=== Begin Enclosure ===

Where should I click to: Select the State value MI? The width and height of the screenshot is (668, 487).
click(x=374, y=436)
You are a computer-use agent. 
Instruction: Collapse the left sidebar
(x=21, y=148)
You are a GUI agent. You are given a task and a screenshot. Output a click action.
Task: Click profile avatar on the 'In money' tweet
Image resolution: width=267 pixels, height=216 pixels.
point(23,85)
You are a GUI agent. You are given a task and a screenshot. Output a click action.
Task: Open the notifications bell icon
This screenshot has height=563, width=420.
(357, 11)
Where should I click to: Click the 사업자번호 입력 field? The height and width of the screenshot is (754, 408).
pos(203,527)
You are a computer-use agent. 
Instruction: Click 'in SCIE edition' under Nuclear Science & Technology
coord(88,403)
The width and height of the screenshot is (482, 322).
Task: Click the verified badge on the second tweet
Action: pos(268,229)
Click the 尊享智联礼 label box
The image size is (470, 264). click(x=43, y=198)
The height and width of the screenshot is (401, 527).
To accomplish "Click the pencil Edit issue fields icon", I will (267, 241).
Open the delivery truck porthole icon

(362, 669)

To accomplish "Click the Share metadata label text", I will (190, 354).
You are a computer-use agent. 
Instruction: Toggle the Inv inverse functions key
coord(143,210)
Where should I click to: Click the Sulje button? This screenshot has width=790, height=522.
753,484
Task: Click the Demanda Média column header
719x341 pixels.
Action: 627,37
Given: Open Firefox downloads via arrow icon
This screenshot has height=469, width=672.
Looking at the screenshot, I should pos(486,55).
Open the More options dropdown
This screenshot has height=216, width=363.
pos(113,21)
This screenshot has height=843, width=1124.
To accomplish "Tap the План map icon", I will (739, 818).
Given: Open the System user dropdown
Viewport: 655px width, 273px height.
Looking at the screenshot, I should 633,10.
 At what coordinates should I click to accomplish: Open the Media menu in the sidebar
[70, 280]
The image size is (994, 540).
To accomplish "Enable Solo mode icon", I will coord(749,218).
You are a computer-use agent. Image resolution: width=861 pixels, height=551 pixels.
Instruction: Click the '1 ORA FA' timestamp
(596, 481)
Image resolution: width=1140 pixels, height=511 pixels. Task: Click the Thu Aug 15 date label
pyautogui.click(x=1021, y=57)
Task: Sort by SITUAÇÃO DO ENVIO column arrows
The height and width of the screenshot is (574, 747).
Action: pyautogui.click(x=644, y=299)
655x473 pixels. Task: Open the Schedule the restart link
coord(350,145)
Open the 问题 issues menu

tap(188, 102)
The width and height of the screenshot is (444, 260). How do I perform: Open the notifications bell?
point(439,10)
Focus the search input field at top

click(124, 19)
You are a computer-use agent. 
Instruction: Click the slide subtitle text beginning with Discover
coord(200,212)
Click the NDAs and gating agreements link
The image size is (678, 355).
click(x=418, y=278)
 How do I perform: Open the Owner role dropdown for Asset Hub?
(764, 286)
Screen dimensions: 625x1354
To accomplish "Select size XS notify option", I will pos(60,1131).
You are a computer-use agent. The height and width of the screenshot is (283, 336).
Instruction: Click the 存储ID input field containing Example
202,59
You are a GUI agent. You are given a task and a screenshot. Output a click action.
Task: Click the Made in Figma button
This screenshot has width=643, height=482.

=== End Enclosure ===

== YOUR OBJECTIVE ==
All lines from the one containing "Instruction: Click the 存储ID" through the end of the listing above are to be restated word for word, and no others.

== TASK RESULT ==
Instruction: Click the 存储ID input field containing Example
202,59
You are a GUI agent. You are given a task and a screenshot. Output a click action.
Task: Click the Made in Figma button
This screenshot has width=643, height=482.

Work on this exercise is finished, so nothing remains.